- **MATERIALS PROVIDED**:
▬▬▬

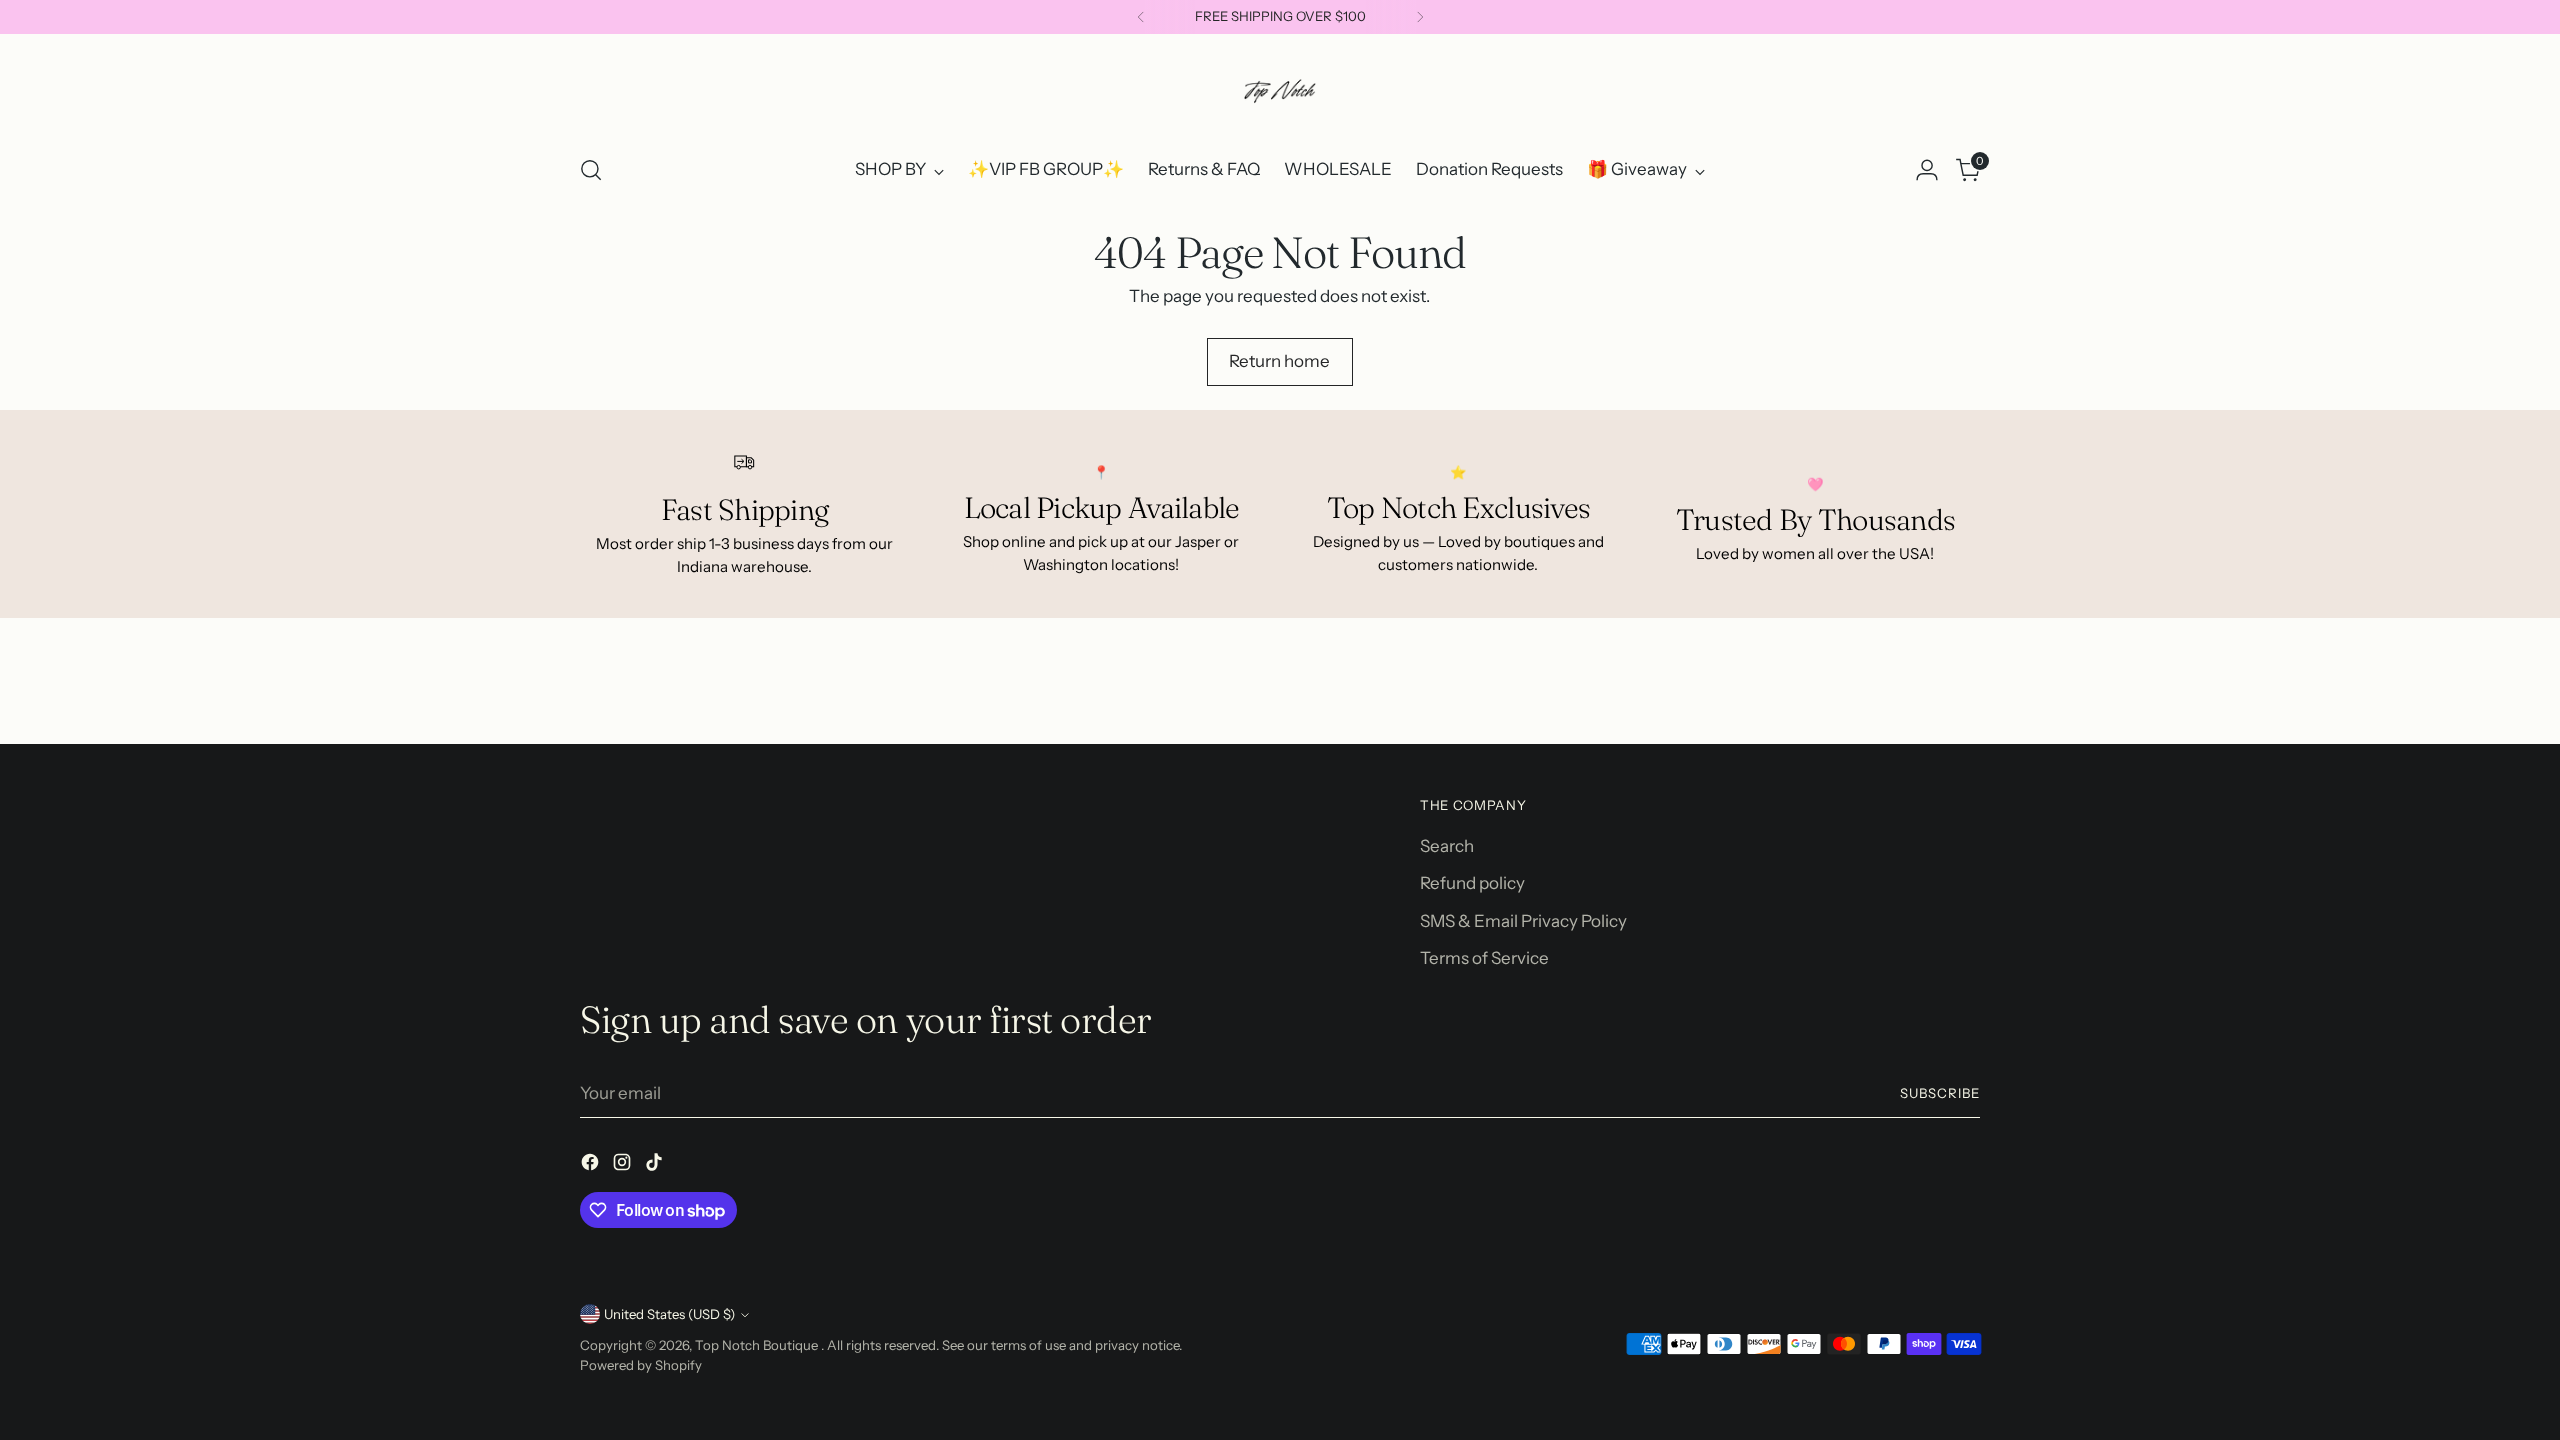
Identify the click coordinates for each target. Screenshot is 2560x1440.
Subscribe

▬▬▬

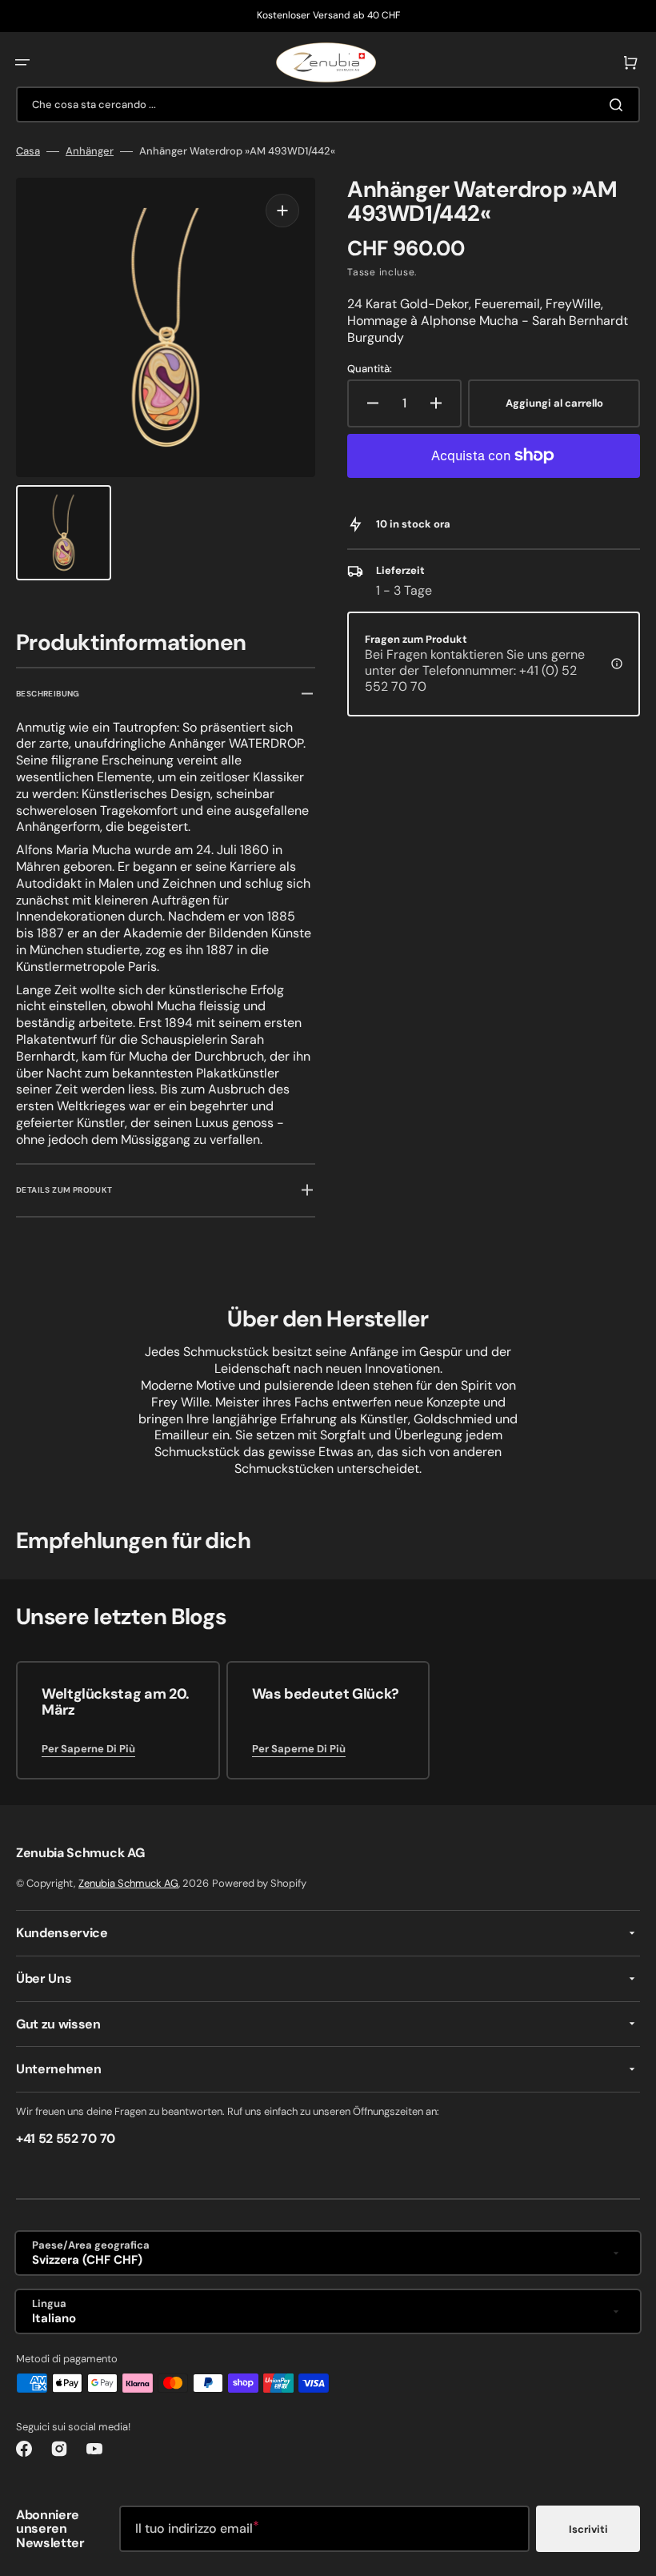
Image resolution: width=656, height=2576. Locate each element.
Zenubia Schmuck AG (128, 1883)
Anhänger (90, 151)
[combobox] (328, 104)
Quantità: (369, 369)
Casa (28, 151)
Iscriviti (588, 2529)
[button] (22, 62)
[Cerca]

▬▬▬

- **WORK INSTRUCTION**:
Count how many lines of the entries contain the word "each"; only the number should appear in the reply.

- **FINAL ANSWER**:
2